Debugging Microservices in Production: An Overview
In my previous blog post “Debugging Microservices: The Ultimate Guide” I discussed the challenges of debugging microservices in your local development environment, and presented the tools most developers use to understand production issues. This toolkit is far from complete, and does not resemble the polished and powerful experience that modern IDE debuggers provide. The tools are, however, constantly improving – making developers’ life easier and this world a better place.
Ok, so those tools are what you have in hand while comfortably sitting back in your office chair, sipping slowly cooling coffee and eating cookies full of carbs & saturated fat. But what will you do when that dreaded support engineer call comes, telling you that your lovely microservice started dropping connections in your most valuable customer’s production environment?
Broadly speaking, most of the new debugging challenges you are expected to face with distributed microservices can be categorized either as networking or observability problems. Let’s have a look at each of these categories, starting with networking, and then examine the best ways to debug issues of both types.
Networking Challenges of Distributed Applications
Interservice communication in distributed systems is implemented either as a request/response synchronous communication (REST, gRPC, GraphQL) or asynchronous event-driven messaging (Kafka, AMQP and many others).

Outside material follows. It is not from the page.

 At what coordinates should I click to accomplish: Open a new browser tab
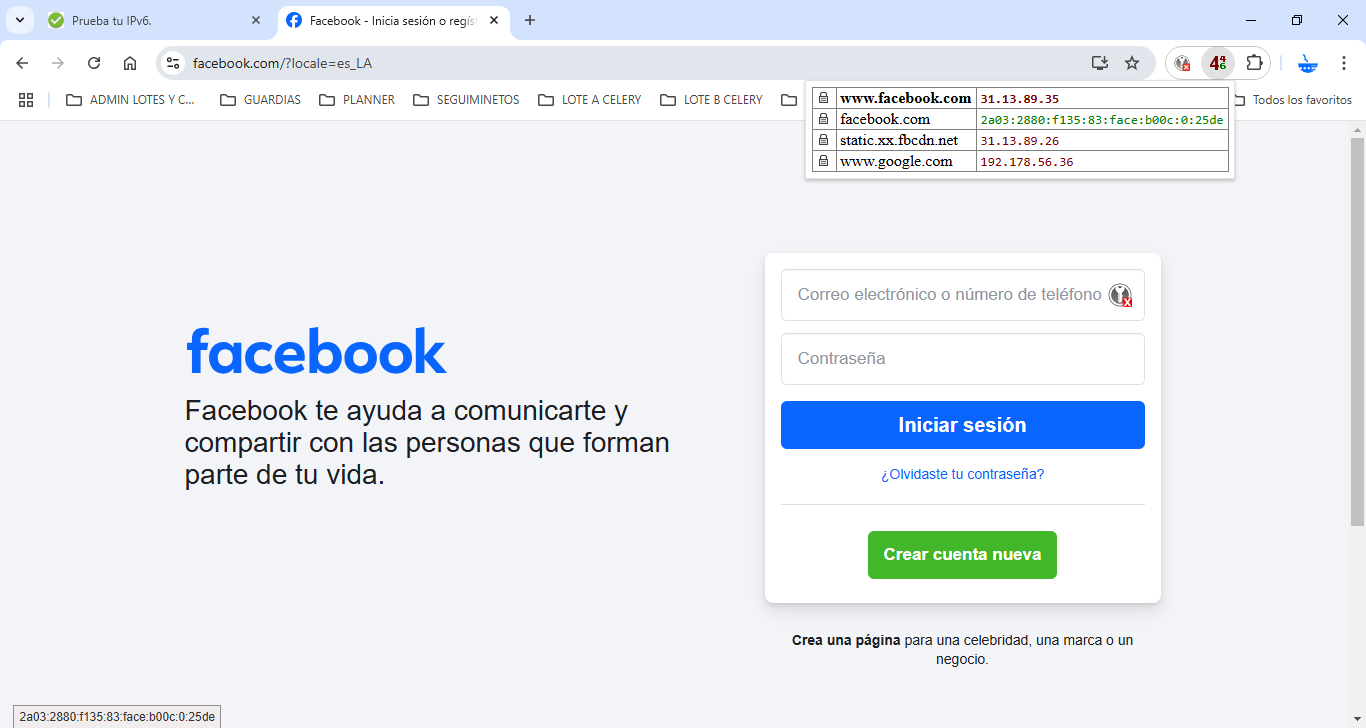(530, 20)
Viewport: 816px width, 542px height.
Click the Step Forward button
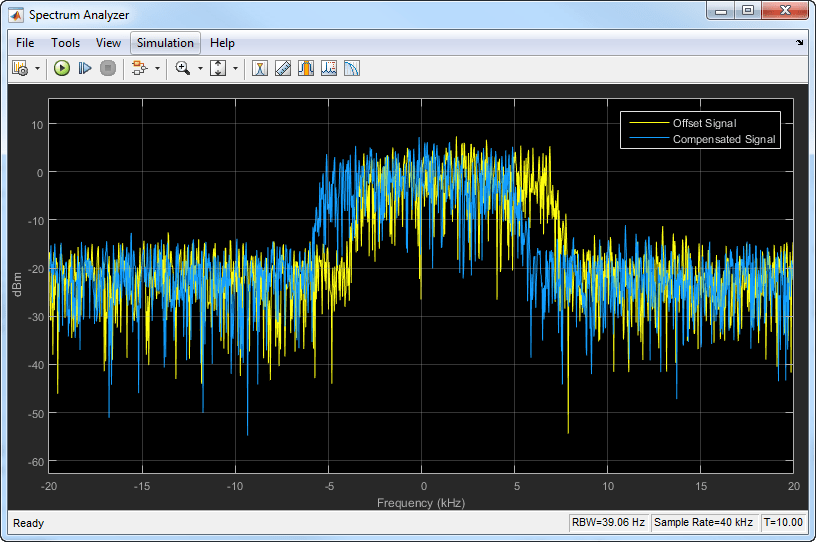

Synchronous mechanisms are the clear winners – at least as of mid 2020 – because it is much easier to develop, test and maintain synchronous code. But what are the challenges and issues they bring to the table? Let’s take a deeper look:
Inconsistent Network Layers
Your microservices might be deployed in various, different public clouds or on-prem, which means the networking layer a service is based on top of can vary drastically between services. This is often the cause of sudden, non-reproducible timeouts and bursts of increased latency and low throughput. These are often a sad daily routine, most of which is out of your control.
Microservices are dynamic, so the routing should be as well. It’s not clear to a service where exactly in the topology its companion service is located, so a tooling is needed to allow each service to dynamically detect its peers.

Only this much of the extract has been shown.